_Exercise:_ All of the entries should be returned without a single change.

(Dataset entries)
######
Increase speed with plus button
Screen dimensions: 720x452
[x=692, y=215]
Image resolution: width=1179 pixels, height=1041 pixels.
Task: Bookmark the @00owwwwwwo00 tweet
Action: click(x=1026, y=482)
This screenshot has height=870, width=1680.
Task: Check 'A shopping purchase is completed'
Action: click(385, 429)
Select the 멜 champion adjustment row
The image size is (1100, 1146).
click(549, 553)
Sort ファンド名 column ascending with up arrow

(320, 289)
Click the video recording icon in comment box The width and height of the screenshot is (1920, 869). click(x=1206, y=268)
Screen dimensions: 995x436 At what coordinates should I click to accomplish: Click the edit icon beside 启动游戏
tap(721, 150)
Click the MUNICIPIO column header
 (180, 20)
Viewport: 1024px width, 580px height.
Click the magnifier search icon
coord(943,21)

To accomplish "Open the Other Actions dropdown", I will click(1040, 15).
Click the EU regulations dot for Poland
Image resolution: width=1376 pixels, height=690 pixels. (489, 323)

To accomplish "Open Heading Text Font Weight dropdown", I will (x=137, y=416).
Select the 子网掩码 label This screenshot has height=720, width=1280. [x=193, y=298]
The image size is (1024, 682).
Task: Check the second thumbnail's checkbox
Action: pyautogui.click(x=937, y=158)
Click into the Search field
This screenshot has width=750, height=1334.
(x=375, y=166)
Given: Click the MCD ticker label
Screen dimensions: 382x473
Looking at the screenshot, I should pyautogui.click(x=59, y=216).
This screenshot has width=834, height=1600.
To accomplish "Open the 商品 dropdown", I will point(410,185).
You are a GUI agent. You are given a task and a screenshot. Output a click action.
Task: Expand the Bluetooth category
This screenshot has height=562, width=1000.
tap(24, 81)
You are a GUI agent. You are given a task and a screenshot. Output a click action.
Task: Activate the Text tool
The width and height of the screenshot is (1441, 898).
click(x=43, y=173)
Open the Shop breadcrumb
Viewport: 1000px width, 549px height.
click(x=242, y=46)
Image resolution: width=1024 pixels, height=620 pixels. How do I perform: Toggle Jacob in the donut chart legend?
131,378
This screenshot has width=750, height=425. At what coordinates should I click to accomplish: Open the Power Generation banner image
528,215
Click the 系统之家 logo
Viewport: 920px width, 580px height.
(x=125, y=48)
######
_Problem solution:_
Increase speed with plus button
Screen dimensions: 720x452
[x=692, y=215]
Image resolution: width=1179 pixels, height=1041 pixels.
Task: Bookmark the @00owwwwwwo00 tweet
Action: click(x=1026, y=482)
This screenshot has height=870, width=1680.
Task: Check 'A shopping purchase is completed'
Action: click(385, 429)
Select the 멜 champion adjustment row
The image size is (1100, 1146).
click(549, 553)
Sort ファンド名 column ascending with up arrow

(320, 289)
Click the video recording icon in comment box The width and height of the screenshot is (1920, 869). click(x=1206, y=268)
Screen dimensions: 995x436 At what coordinates should I click to accomplish: Click the edit icon beside 启动游戏
tap(721, 150)
Click the MUNICIPIO column header
 (180, 20)
Viewport: 1024px width, 580px height.
Click the magnifier search icon
coord(943,21)

To accomplish "Open the Other Actions dropdown", I will click(1040, 15).
Click the EU regulations dot for Poland
Image resolution: width=1376 pixels, height=690 pixels. (489, 323)

To accomplish "Open Heading Text Font Weight dropdown", I will (x=137, y=416).
Select the 子网掩码 label This screenshot has height=720, width=1280. [x=193, y=298]
The image size is (1024, 682).
Task: Check the second thumbnail's checkbox
Action: pyautogui.click(x=937, y=158)
Click into the Search field
This screenshot has width=750, height=1334.
(x=375, y=166)
Given: Click the MCD ticker label
Screen dimensions: 382x473
Looking at the screenshot, I should pyautogui.click(x=59, y=216).
This screenshot has width=834, height=1600.
To accomplish "Open the 商品 dropdown", I will point(410,185).
You are a GUI agent. You are given a task and a screenshot. Output a click action.
Task: Expand the Bluetooth category
This screenshot has height=562, width=1000.
tap(24, 81)
You are a GUI agent. You are given a task and a screenshot. Output a click action.
Task: Activate the Text tool
The width and height of the screenshot is (1441, 898).
click(x=43, y=173)
Open the Shop breadcrumb
Viewport: 1000px width, 549px height.
click(x=242, y=46)
Image resolution: width=1024 pixels, height=620 pixels. How do I perform: Toggle Jacob in the donut chart legend?
131,378
This screenshot has width=750, height=425. At what coordinates should I click to accomplish: Open the Power Generation banner image
528,215
Click the 系统之家 logo
Viewport: 920px width, 580px height.
(x=125, y=48)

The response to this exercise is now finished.